Packages are hard to upgrade because of the linking rules and the internal linking.
The semantics of PLaneT linking is confusing to many users and emphasizes stability as the default
rather than the exception. (If a module requires a package without a version number, it gets the most recent major and minor at the time it is compiled. However, if the local cache contains any version, that version is assumed to be the right version without recourse to the server. If a major version is specified, then the same process happens, but restricted to that major version—
PLaneT uses internal linking (meaning that modules specify which PLaneT package at what version, as mentioned above) rather than external linking (where a module would specify that it needs "xml" and it would be part of a "project" that specifies that the "xml" module is provided by such and such a package.)
Although all PLaneT packages are de facto open source, it is very difficult to find the code that implements a PLaneT package on your system so you can improve or test it because of the deep and exotic directory structure. Supposing you did that, the PLaneT Web app does not provide a good way of communicating with the author of a package and tracking such things.
When someone installs a fresh Racket installation, there is no indication that PLaneT even exists from the installer or from inside of DrRacket, etc. Even if someone discovers the site, it is very difficult to figure out what packages are worth investigating to see what they do and/or gaining trust in them. The amount of duplication on the Web page and the shallow hierarchy make it even more difficult to even discover what options are available.

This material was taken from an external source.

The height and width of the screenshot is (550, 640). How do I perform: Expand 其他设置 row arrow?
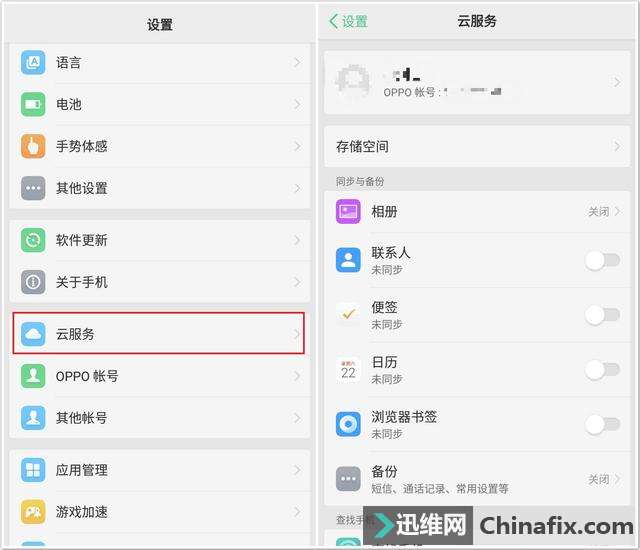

It is not easy to run PLaneT mirrors, private PLaneT servers, or collaborate/distribute with others using Racket without going through the centralized PLaneT server. This is especially problematic given the de facto open source of the centralized PLaneT server.
The core distribution is very large from the perspective of pure size and from the perspective of understandability and scope. The collects tree is over 200MB compiled. It contains half a dozen text book support library most people will not use. It is difficult to separate out the GUI correctly (as evidenced by the periodic dist-specs errors.) It contains barely supported collections (Algol 60, FrTime, MysterX, etc.)

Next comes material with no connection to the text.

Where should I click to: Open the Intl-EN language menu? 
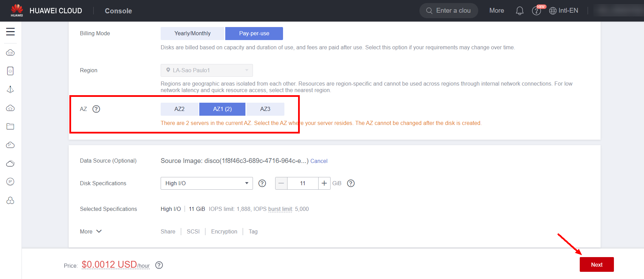pyautogui.click(x=564, y=11)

Since the core is so big, many users would like to upgrade one piece, while leaving others constant. For example, a common request is to be able to keep an old version of the Web server, while upgrading the core Racket VM. There’s no principled reason why this could not be done, because they are mostly separate and changes to the core rarely require immediate changes to the Web server, due to Matthew’s great ability to maintain backwards compatibility. However, it is simply not an option to do this. The prospect of manually fusing collects trees is an unreasonable burden on programmers. Such a decomposition and independent upgrades would have been very useful, for example, in testing GR2.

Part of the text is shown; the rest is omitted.